Pulmonology Coding Alert

ICD-10:

3 Facts Help Guide Your Bronchitis Coding

In many cases, age matters quite a bit.

Bronchitis is a common pulmonology diagnosis, but there is not one common code to report for this condition. Look it up in the ICD-10 index, and not only will you find a number of similar-sounding conditions, such as bronchiolitis, but the sheer variety of subterms in the index can easily lead to coding confusion.

To help you arrive at the best possible diagnosis, we’ve assembled a list of three quick facts that can guide your code selection.

Fact 1. Differentiate Acute From Chronic

In one sense, bronchitis coding is easy once you locate the acute and chronic codes, and the codes associated with the condition when it is neither acute nor chronic. Simply put, the acute codes can be found in the J20.- (Acute bronchitis) code set. If your provider documents anything else, then you’ll either need to go J40 (Bronchitis, not specified as acute or chronic), J41.- (Simple and mucopurulent chronic bronchitis), or J42 (Unspecified chronic bronchitis) to locate the correct codes.

The acute bronchitis codes are then easily narrowed down by the virus that causes the condition. So, you’d code bronchitis brought on by strep as J20.2 (Acute bronchitis due to streptococcus), while the common cold can bring on J20.6 (Acute bronchitis due to rhinovirus).

Good advice: “Because we have codes for acute bronchitis caused by specific infectious agents, codes from chapter 1 are not needed,” JoAnne M. Wolf, RHIT, CPC, CEMC, AAPC Fellow, coding manager at Children’s Health Network in Minneapolis, Minnesota, reminds coders. “Since we are heading into respiratory syncytial virus [RSV] season, here is a good example of that: acute bronchitis due to RSV is coded solely as J20.5 [Acute bronchitis due to respiratory syncytial virus]. B97.4 [Respiratory syncytial virus as the cause of diseases classified elsewhere] is not needed, since the infection is specified in J20.5.”

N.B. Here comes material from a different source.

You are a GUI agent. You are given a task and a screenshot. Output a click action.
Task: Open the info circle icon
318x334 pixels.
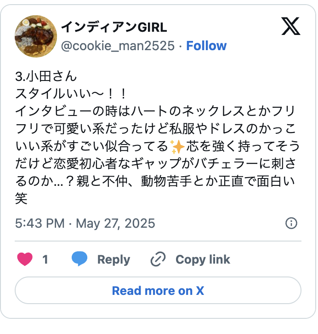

Coding the chronic form of the condition, however, is a little more complex despite the fact that there are fewer code choices. First, you need to pay attention to the numerous notes for each of the conditions that direct you to use additional codes involving current or historic tobacco use or tobacco exposure.

Second, you also need to know how to translate your pulmonologist’s notes if the patient is documented to have mucous hypersecretion,  or mucopurulence. This condition, where the patient secretes greater than usual amounts of mucous, can be coded in several different ways with the J41.- codes and, if it leads to obstructing the patient’s airways, could even lead you to use a code from J44 (Other chronic obstructive pulmonary disease).

Fact 2. Know When Age Is a Factor in the Diagnosis

Coding for bronchitis can also look more complex when you turn to the ICD-10 index. Here, there are two conditions listed that are age-specific. The entries for bronchitis ⇒ with tracheitis and bronchitis ⇒ catarrhal direct you to code J40 (Bronchitis, not specified as acute or chronic) if the patient is 15 years old or above, and J20.9 (Acute bronchitis, unspecified) if the patient is under 15.

Another index entry, bronchitis ⇒ under 15 years of age, directs you to choose a code from J20.- (Acute bronchitis), while a subentry under this entry directs you code chronic bronchitis as chronic bronchitis, which would direct you to code either J41.- (Simple and mucopurulent chronic bronchitis) or J42 (Unspecified chronic bronchitis).

However, “this doesn’t really pose a problem for coders,” says Wolf. “Essentially, if the patient is under 15 years of age, the index points you to bronchitis, acute or bronchitis, chronic, and if the patient is over 15 years of age, the coder is directed the same.”

Fact 3. Know the Difference Between Bronchitis and Bronchi­olitis

The words sound, and even look, the same. But there’s a big difference between them that goes beyond the medical difference to involve age.

“The main difference between the two terms depends upon the anatomical area of the lungs that is infected,” says Melanie Witt, RN, CPC, MA, an independent coding expert based in Guadalupita, New Mexico. “The bronchioles are the small, delicate airways that lead directly to the alveoli, which are the microscopic ‘cul-de-sacs’ of the lung tree, whereas the bronchi are the larger ‘pipes’ that make up the first two to three branches of the lungs immediately after the trachea,” Witt further elaborates.

So, while a diagnosis of bronchitis would lead you to choose from J20.-, J40, J41.- or J42, a bronchiolitis diagnosis would lead you to either J21.- (Acute bronchiolitis) or J44.- (Other chronic obstructive pulmonary disease) in the case of chronic bronchiolitis.

Coding caution: “The age of onset of these diseases is different in that bronchiolitis is an infant to early childhood illness, while bronchitis is never seen in this age range but is more likely seen in teens and adults,” Witt cautions coders, adding that “adults rarely have bronchiolitis unless it is associated with an infection or an inhalation injury.” However, age should not be a deciding factor when you choose a code — your provider’s documentation should decide it.